Time Traveler’s Lens ‘extended reality’ performance illuminates history of Colonnade at Princeton Battlefield State Park

Promo: The Time Traveler's Lens

Choreographer and filmmaker Merli Guerra has created 360-degree, extended reality videos that use dance to tell stories about the history of the Colonnade at the Princeton Battlefield State Park.

The videos are viewable on mobile phones as augmented reality if you are on the battlefield grounds or as a virtual reality experience when viewed elsewhere. The park, the site of the 1777 Battle of Princeton, helped turn the tide of the Revolutionary War. The Colonnade was built a half-century after the battle as part of a mansion designed by Thomas Ustick Walter, an architect of the U.S. Capitol building. After the original mansion’s demolition in 1900, the structure of four stone columns was moved from Philadelphia to Princeton to adorn the Mercer Manor, which stood at the edge of the battlefield. The Colonnade survived the 1957 demolition of Mercer Manor and was dedicated as a national historic monument in 1962 that serves as a marker for the nearby gravesite of fallen American and British Revolutionary War soldiers.  

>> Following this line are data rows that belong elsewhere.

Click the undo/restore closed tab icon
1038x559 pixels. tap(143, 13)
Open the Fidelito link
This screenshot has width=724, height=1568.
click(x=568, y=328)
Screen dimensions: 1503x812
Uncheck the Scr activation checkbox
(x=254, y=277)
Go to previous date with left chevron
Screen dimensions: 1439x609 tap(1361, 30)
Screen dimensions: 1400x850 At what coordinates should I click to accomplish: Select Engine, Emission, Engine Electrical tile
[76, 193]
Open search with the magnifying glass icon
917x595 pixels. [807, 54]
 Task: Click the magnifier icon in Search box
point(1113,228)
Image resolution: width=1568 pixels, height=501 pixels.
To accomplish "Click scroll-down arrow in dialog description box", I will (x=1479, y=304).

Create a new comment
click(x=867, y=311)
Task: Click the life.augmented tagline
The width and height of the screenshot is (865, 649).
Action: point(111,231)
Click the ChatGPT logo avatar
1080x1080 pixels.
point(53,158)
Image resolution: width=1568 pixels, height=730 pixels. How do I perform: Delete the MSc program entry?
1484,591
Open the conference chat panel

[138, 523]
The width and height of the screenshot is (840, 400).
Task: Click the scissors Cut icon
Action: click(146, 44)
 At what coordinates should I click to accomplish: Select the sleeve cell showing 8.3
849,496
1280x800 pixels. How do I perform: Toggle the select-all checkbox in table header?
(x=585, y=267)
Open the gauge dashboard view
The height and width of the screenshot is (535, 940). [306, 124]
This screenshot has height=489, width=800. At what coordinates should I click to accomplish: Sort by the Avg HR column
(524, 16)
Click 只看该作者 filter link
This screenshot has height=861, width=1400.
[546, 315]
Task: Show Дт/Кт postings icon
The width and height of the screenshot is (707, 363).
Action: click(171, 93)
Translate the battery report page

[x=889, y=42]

Guerra’s videos are available for viewing on smartphones and other electronic devices via her website for The Time Traveler’s Lens, which launched for the public on April 19, Patriots’ Day.

The five-video production is Guerra’s thesis concert for her master’s of fine arts in dance at Rutgers University. “In Revolution,” is an acrobatic re-creation of the Battle of Princeton in which two dancers represent a British and an American soldier. “Passage” features gray-clad dancers representing the marble columns as they make their trek up the Delaware and Raritan Canal from Pennsylvania to New Jersey. “Dwelling” shows a view into the lives of the three Philadelphia and Princeton families who knew the Colonnade as part of their homes. “Conception: Architect as deity” and “Remains: Architect as mortal” depict the Colonnade’s designer when the structure was created and in the 21st century.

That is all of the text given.